Posted by Randy Gainer
Senator Arlen Specter attempted to attach an amendment to the Senate version of the Supplemental Appropriations bill that was passed by the Senate on May 4, 2006. The amendment would have prevented government agencies from using any funds “appropriated by this or any other Act” to carry out the NSA program acknowledge by President Bush on December 17, 2005, or to carry out any related programs unless the administration briefed the House and Senate Intelligence Committees about the programs. The proposed amendment, SA 3679, was rejected by the Senate.
This is Senator Specter’s second attempt to require the administration to brief Congressional Committees about the NSA’s warrantless spying program. A bill Specter introduced in March 2006, S 2453, would require the administration to brief congressional committees about the programs and also provides a mechanism that the administration could use to obtain retroactive approval of the NSA program. S 2453 has not been passed by the Senate Judiciary Committee, which Specter chairs.
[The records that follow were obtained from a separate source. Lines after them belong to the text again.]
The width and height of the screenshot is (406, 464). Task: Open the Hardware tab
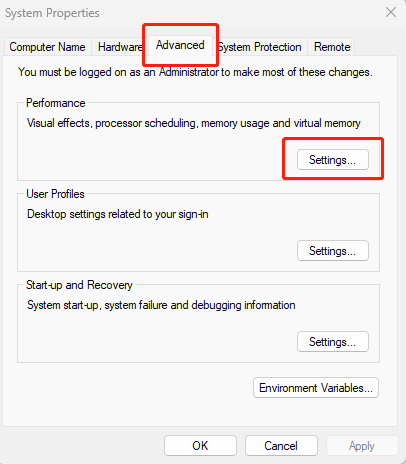[119, 47]
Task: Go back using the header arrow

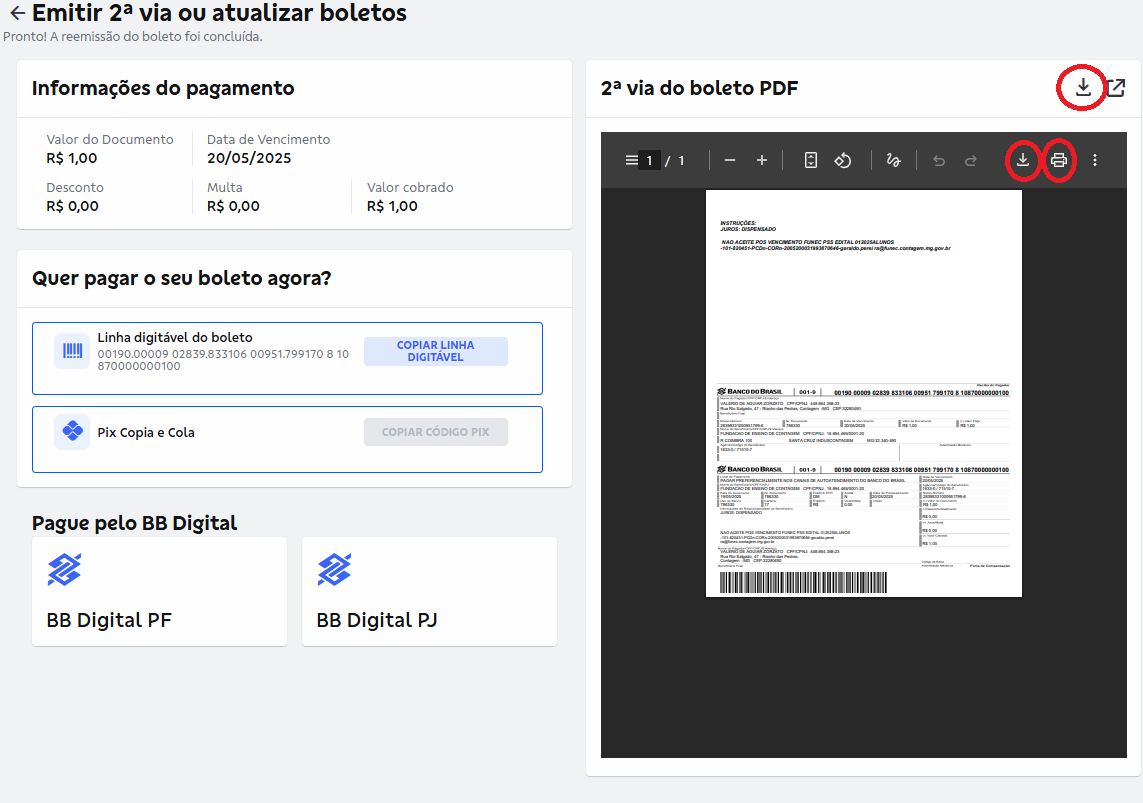Action: click(x=16, y=14)
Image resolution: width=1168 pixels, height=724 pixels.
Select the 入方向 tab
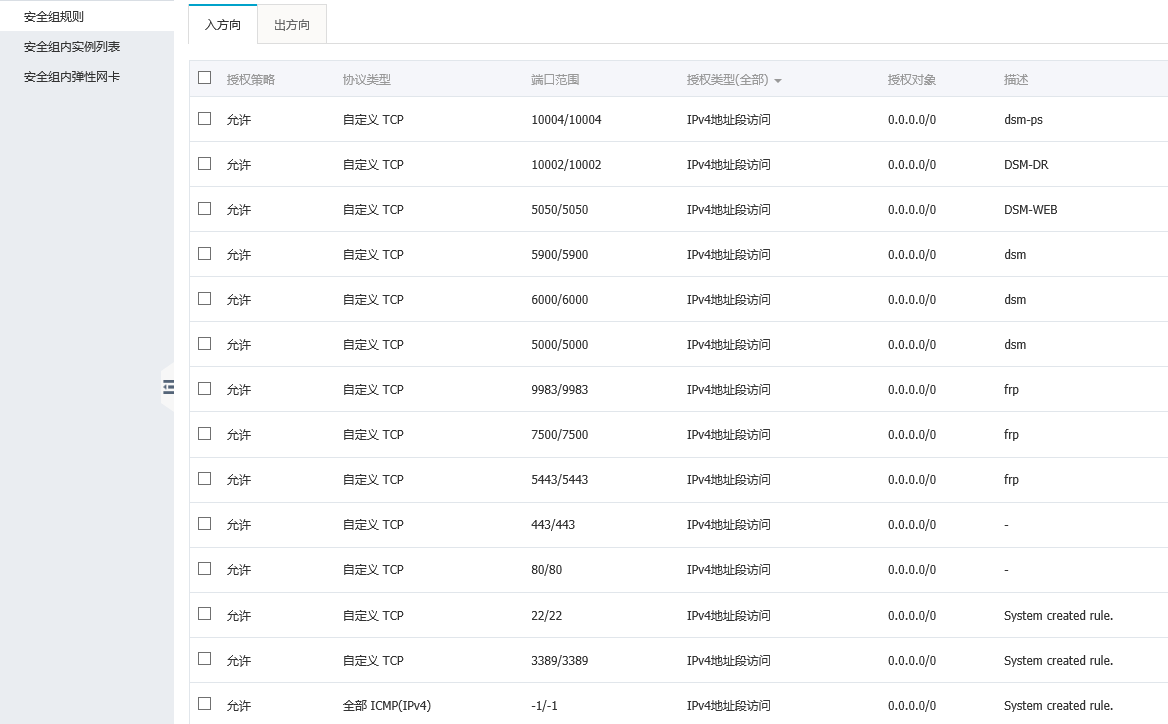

Many scholars and lawyers claim that the NSA program violates the Foreign Intelligence Surveillance Act and the First and Fourth Amendments. Two federal lawsuits are pending that challenge the NSA program. If Specter is genuinely interested in preventing the administration from continuing to violate FISA and the Constitution, he will have to do more than he has so far. When the history of Congress’ reaction to the NSA program is written, it will not deal kindly with senators, like Specter, who failed their duty to prevent the executive from abusing its powers.